Unfortunately, this plan backfired and only served to reinforce all his bad habits. Rather than make him harmless it had made him think he was invincible and led him to the dangerous and bizarre conclusion that he must actually be more capable than anyone else in the world. Even a tortoise, if artificially allowed to win every race, may come to the mistaken conclusion that it’s extremely fast.
Knowing his immaturity and incompetence, some of his father’s old advisors, the same people whose mysterious vote rigging, fund raising, string pulling and packaging got him the job in the first place, maneuvered to place themselves in control of him. Seeing him as a malleable fool they decided to flatter and use him while they enriched themselves and furthered all their own interests at the country’s expense.
One of these twisted, cynical manipulators, Rumpots, casually looked over his shoulder at the waitress who was just struggling to her feet and profusely apologized to Corni Flakes.
“Oh sorry there, Miss, for the misshit. But some misses get hit and misshits happen.” But of course he made his apology in such a superciliously insincere way that everyone could see his attack had been intentional. This was one of the ways power guys like him had of ensuring that everyone beneath them (they thought everyone was beneath them) kept their place. “Tanks you very much, tanks a lot. Which reminds me…”

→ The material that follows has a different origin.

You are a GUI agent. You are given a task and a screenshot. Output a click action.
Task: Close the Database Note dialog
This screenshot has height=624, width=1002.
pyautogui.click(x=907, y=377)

“Tanks. All I need is tanks. If I only had a million tanks I might be finally able to discover that which I don’t already know about all I already do. Because in life there are some things you know that you don’t know you know and other things you wish you knew that you just don’t quite but when you finally get to know them you wish you didn’t know you knew and so no new news is really new at all and none of it is good and only God knows when kingdoms come, if even then, if you know what I mean.”
“See,” King Twig said, “even crazy old Rumpots agrees with me.” He said this even though no one but he and Chumpy ever had the faintest idea what the old Rummy was talking about, especially, needless to say, Rumpots himself.
“What in the world is wrong with that guy, anyway,” Corni asked Hogowitz when she got a chance, though she hardly regarded him as the essence of mental stability either.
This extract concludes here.